• [WORK REQUEST]: Please transcribe, word for word, the line containing "Task: Click the lens value FE 24-240mm" and every line after it through the end of the records below, and nothing else.

*** Opening TASK INPUT ***

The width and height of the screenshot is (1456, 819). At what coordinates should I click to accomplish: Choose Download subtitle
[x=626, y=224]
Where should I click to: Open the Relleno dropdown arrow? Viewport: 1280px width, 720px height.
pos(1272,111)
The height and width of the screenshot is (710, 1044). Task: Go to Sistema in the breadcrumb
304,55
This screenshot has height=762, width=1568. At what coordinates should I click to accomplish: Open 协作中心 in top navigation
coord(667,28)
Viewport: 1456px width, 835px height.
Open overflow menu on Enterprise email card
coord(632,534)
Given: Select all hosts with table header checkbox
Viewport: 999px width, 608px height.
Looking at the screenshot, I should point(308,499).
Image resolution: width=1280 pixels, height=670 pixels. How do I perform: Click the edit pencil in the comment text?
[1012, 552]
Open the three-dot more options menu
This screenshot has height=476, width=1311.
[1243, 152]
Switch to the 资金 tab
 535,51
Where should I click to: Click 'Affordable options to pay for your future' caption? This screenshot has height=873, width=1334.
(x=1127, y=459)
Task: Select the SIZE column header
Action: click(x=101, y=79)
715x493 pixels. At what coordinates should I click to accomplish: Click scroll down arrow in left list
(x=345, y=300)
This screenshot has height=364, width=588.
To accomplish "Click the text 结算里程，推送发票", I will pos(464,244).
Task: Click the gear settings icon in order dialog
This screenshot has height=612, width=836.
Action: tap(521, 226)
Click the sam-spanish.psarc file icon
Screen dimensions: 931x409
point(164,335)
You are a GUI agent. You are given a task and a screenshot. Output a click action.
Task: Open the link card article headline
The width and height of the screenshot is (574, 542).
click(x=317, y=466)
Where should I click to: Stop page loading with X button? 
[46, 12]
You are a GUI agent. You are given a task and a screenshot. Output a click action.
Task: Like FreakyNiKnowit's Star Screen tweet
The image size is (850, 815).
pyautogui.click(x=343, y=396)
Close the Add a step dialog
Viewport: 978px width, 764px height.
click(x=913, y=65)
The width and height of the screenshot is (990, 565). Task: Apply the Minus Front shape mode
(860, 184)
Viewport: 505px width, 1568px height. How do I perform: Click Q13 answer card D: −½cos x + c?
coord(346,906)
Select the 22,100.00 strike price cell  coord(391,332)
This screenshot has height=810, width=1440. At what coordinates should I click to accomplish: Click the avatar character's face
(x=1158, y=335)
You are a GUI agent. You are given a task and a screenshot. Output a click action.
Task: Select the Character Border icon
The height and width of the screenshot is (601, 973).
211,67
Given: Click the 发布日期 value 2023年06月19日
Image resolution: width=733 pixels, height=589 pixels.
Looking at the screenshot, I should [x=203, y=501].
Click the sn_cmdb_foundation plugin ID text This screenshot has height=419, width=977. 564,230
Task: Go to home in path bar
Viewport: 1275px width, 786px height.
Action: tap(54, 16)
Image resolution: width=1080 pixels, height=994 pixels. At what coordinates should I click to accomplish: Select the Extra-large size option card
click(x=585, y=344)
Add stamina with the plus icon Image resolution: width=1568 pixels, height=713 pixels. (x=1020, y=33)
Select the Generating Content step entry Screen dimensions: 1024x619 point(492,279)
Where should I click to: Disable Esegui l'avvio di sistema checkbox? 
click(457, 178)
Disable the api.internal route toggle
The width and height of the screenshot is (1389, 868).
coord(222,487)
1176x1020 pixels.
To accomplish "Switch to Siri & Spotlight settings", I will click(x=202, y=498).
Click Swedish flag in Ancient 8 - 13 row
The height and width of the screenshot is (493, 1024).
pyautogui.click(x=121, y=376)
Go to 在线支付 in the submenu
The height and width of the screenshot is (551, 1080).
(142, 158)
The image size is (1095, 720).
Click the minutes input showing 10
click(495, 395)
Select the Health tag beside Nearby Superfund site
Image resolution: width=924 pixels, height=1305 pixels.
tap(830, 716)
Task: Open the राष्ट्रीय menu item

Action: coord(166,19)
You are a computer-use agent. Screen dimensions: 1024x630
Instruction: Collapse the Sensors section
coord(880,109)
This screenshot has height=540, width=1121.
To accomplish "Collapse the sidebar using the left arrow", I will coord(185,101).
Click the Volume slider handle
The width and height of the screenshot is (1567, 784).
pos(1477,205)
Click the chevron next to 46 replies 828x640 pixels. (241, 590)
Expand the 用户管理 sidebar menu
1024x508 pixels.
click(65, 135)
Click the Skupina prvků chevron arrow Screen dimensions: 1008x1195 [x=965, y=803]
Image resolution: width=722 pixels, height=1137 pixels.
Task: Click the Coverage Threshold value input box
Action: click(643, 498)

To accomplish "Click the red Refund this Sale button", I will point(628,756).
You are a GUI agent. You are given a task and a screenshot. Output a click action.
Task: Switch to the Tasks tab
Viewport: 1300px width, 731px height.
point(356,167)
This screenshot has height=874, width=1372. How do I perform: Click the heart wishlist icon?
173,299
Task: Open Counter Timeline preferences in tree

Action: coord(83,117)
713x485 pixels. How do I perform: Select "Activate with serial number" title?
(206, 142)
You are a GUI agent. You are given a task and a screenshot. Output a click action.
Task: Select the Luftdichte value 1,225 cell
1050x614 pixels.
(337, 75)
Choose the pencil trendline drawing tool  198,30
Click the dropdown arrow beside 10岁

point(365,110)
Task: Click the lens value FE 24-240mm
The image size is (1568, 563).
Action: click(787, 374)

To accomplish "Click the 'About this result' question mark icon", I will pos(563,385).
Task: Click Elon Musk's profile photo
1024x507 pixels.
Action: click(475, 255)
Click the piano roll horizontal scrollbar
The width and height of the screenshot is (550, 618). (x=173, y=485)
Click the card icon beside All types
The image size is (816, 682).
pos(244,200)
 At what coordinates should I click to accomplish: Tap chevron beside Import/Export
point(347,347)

*** Closing TASK INPUT ***

• [WORKED SOLUTION]:
Task: Click the lens value FE 24-240mm
The image size is (1568, 563).
Action: click(787, 374)

To accomplish "Click the 'About this result' question mark icon", I will pos(563,385).
Task: Click Elon Musk's profile photo
1024x507 pixels.
Action: click(475, 255)
Click the piano roll horizontal scrollbar
The width and height of the screenshot is (550, 618). (x=173, y=485)
Click the card icon beside All types
The image size is (816, 682).
pos(244,200)
 At what coordinates should I click to accomplish: Tap chevron beside Import/Export
point(347,347)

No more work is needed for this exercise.